Question: SMPS switching frequency with 41Hz Amp4

DVBjunky

Member
2006-12-30 2:01 pm
Hi,

I am planning a small Tripath based Amp with the 41Hz Amp4 Kit but I am stuck with some questions about the SMPS?

1) I found some cheap MeanWell SMPS with 100W 24V 4,5 Ampere but with a switching frequency of 25 Khz. Is that too low?

Do I have to buy an SMPS with 50Khz, 63Khz or even 100Khz switching frequency?

2) Is 4,5 Ampere enough? 24V rail with 4 Ohm speaker? I have 89db effiency speaker.

3) Are they any cheap SMPS outhere? I Mean cheap and not Coldamp! :)

Thanks and regards

Alan
 
@DVBjunky:

1) Any switching frequency above the audible frequency should be acceptable - harmonics are multiples of the switching frequency. :)

2) The answer is a little tricky: For 4 ohm loads Tripath recommends to parallel the outputs caused by the current limits of each channel but I guess the AMP4 isn't designed by Jan to have this option.
At 23.5V and a 6 ohm load you get just 23W (THD+N = 0.01%) at each channel, so a 108W SMPS (24V/4.5A) would do it easily. Assuming an efficiency of >80% you just need (23W + 23W) / 0.8 = 57.5W. :)

3) My source for cheap stuff is Pollin.de. You might give it a try. They have once in a while good bargains about SMPS.

Your last question) 20V is the lower end for the Tripath TK2050 chipset where it feels comfortable with the power supply voltage - however with further descreased output power. Therefore a 90W SMPS (20V/3.5A) will do a good job though. :)

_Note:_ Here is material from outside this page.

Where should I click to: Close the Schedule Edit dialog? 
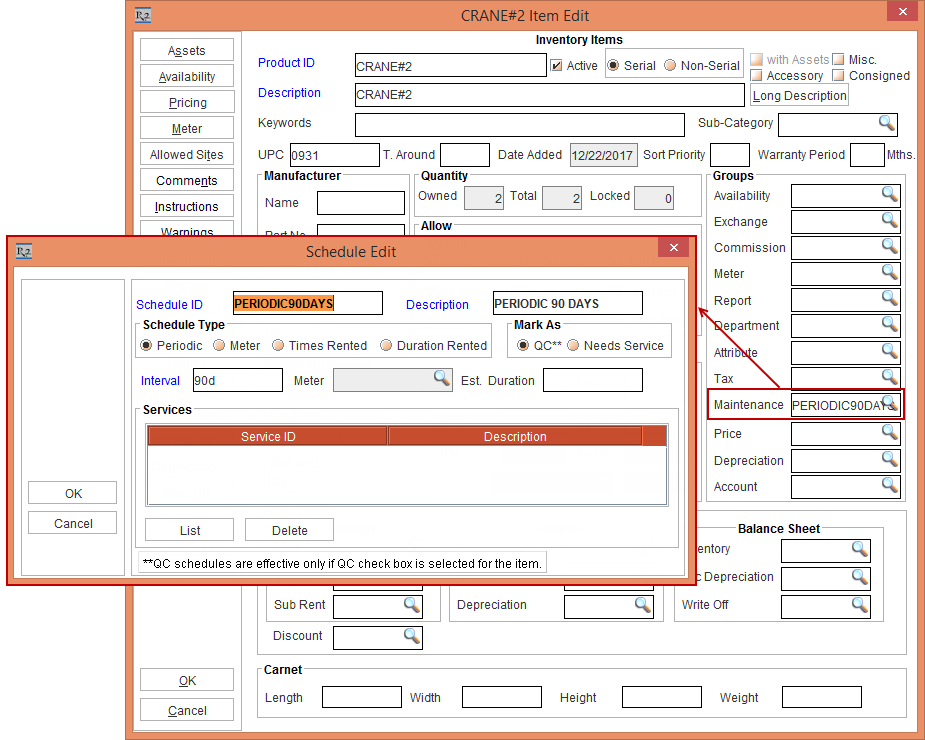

Besides, If you connect a SMPS to the AMP4 make sure that the SMPS is stable when running on extremely large capacitiv loads (2x 10000µF(!!!) bulk capacitors). In case the SMPS acts a little "strange" (output voltage start to oscillate or, more likely, the SMPS just turns off when rapidly drawing current, because of current limit protection - if there is any protection scheme at all) you might have to remove the two 10000µF bulk capacitors.
 

DVBjunky

Member
2006-12-30 2:01 pm
Hi,

thanks for the advice.

I missed the last Cheap Meanwell SMPS offers on Pollin last year. Damn...they were really cheap....a bargain.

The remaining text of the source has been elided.